◆ What you have to do ◆
Beneath this task is a listing; tally its lines that contain "Given" and give only the total.
**** Data for this task
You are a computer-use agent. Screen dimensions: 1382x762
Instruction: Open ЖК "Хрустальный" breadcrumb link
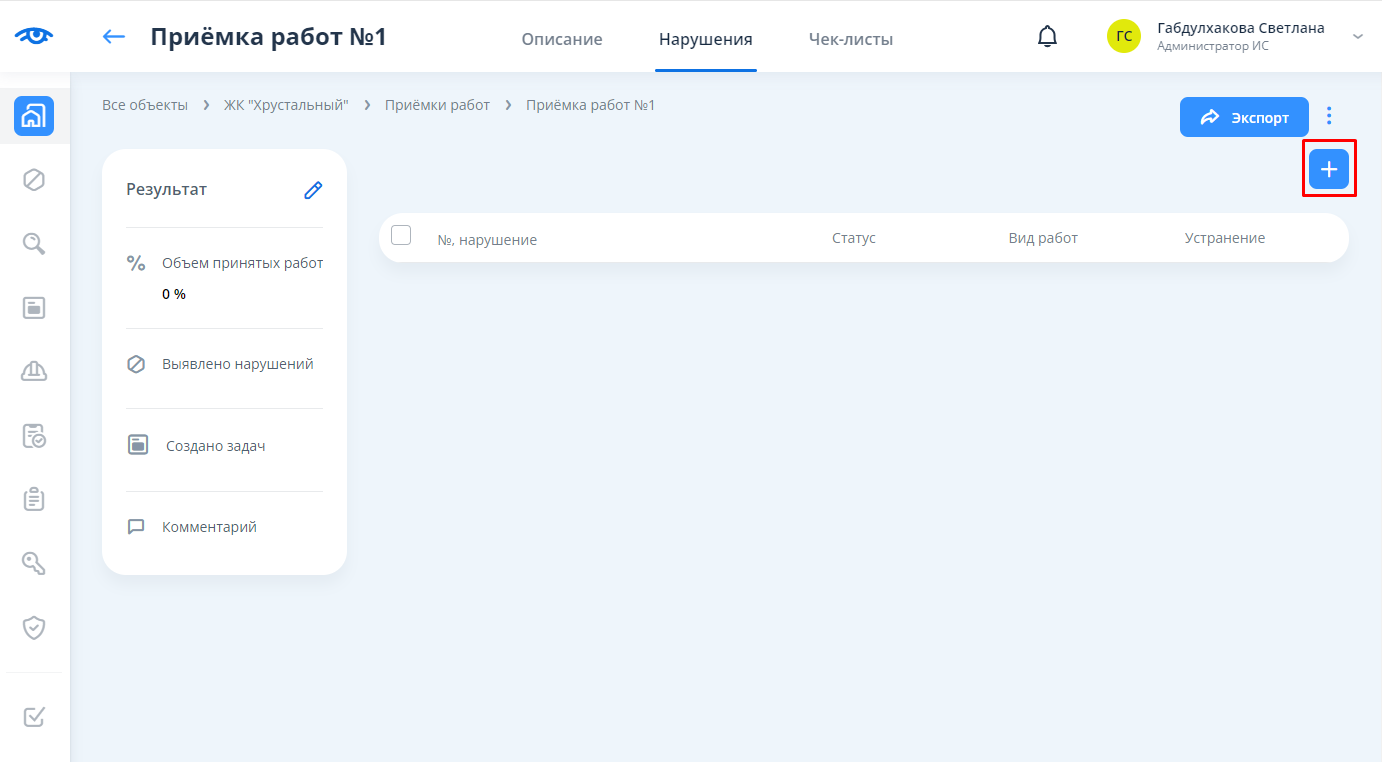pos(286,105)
********
**** Data for this task
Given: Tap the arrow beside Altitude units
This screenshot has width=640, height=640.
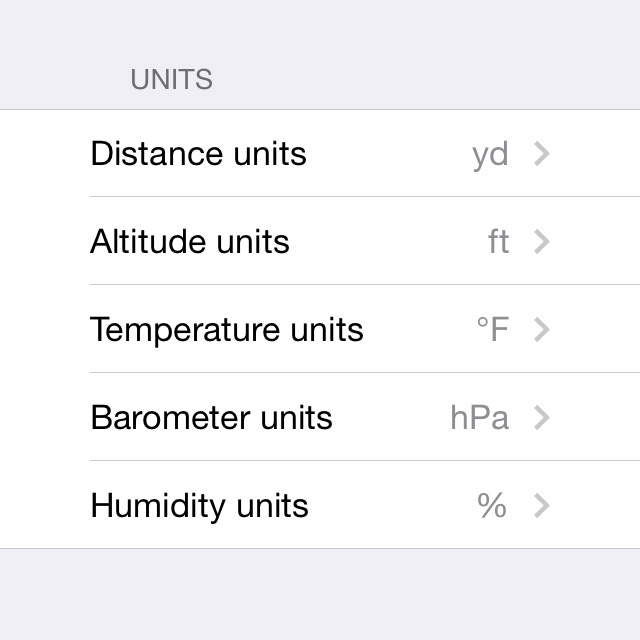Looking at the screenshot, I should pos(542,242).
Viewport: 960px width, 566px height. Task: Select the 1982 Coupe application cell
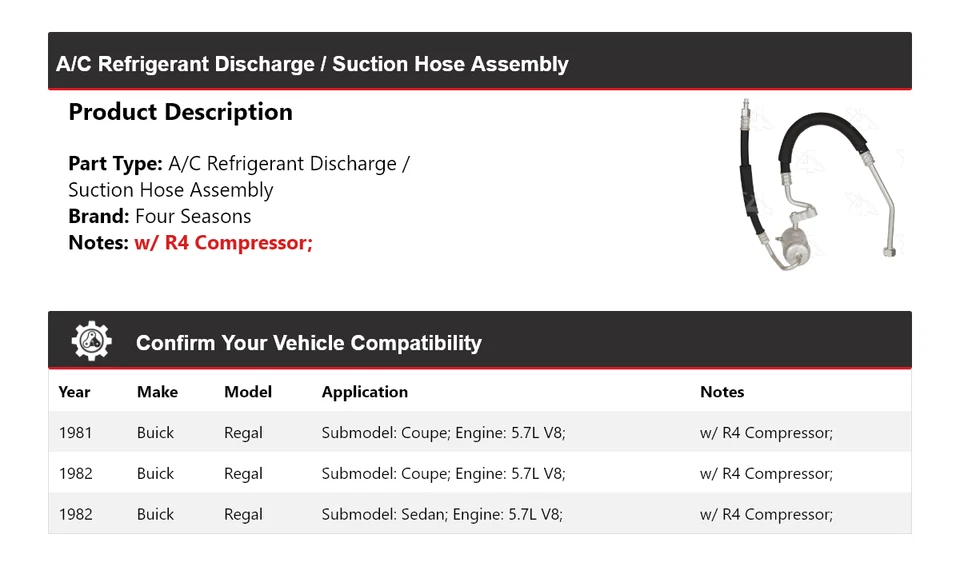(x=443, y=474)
********
**** Data for this task
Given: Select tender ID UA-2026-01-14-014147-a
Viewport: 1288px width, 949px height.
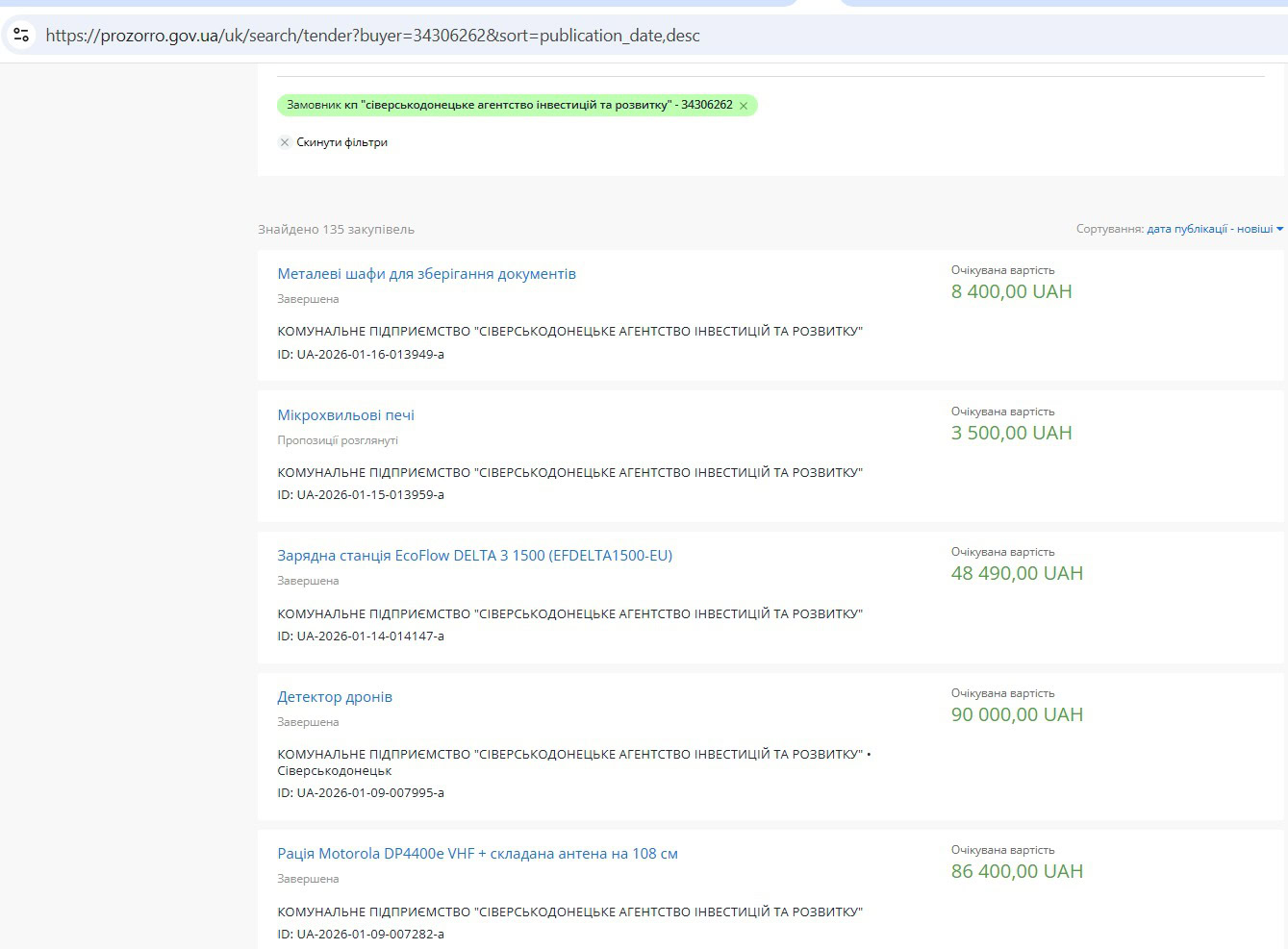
********
◆ Result of the exercise ◆
2